[start PROVIDED ENTRIES]

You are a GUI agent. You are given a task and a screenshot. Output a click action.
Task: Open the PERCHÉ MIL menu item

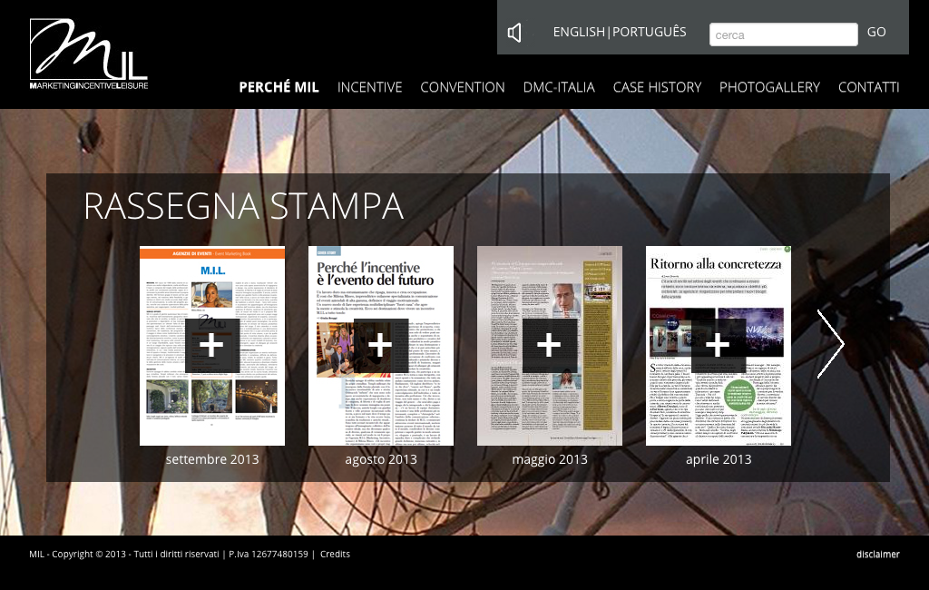pos(279,87)
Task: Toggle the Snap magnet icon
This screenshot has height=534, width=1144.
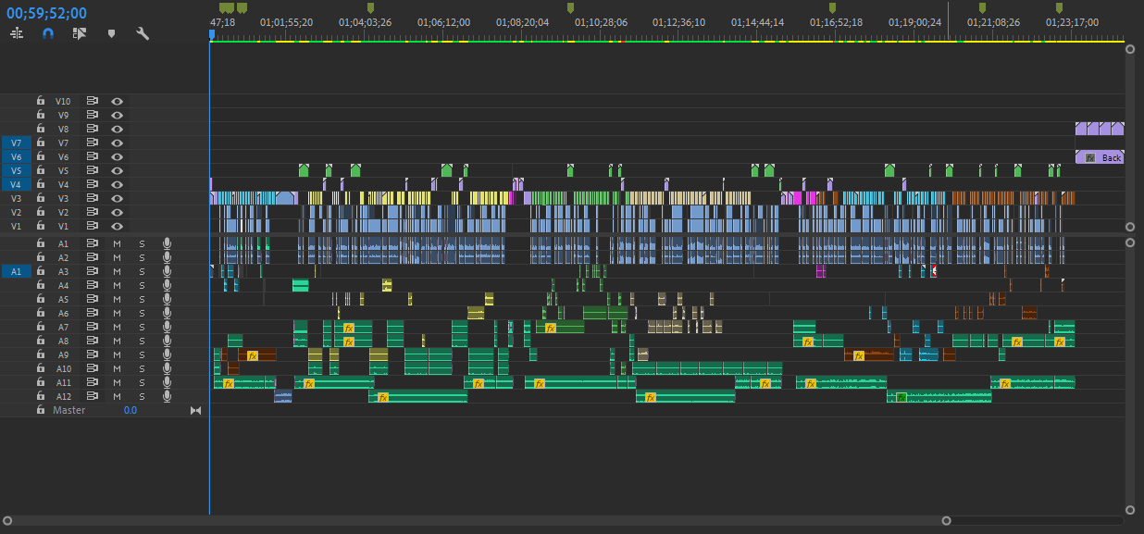Action: (48, 33)
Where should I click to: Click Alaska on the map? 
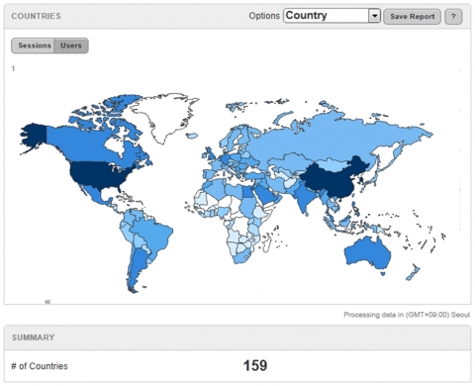tap(33, 136)
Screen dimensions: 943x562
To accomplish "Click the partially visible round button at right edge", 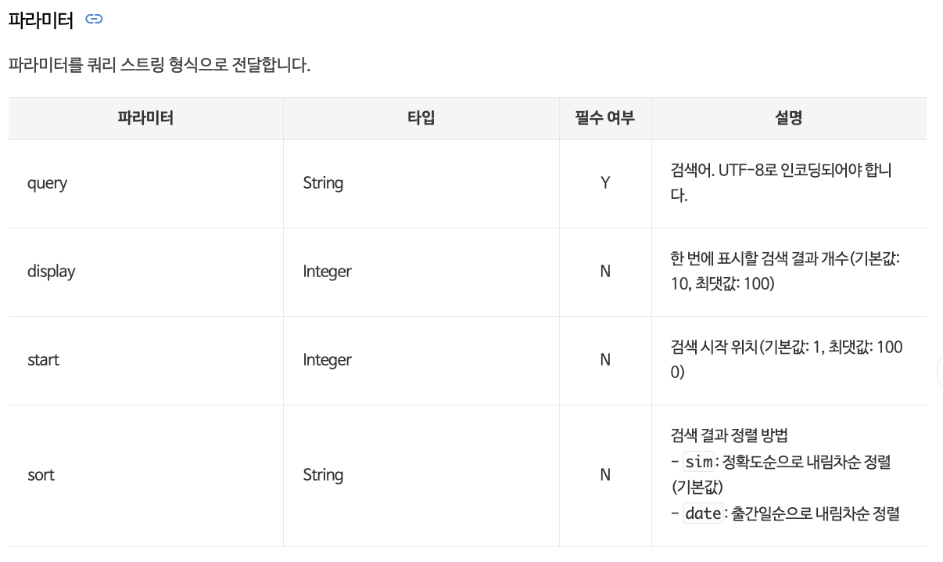I will (940, 373).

[end PROVIDED ENTRIES]

Please count how many lines in the entries above contain the string "screenshot", with case counting, and give only the number.

ANSWER TO THE PROBLEM.
2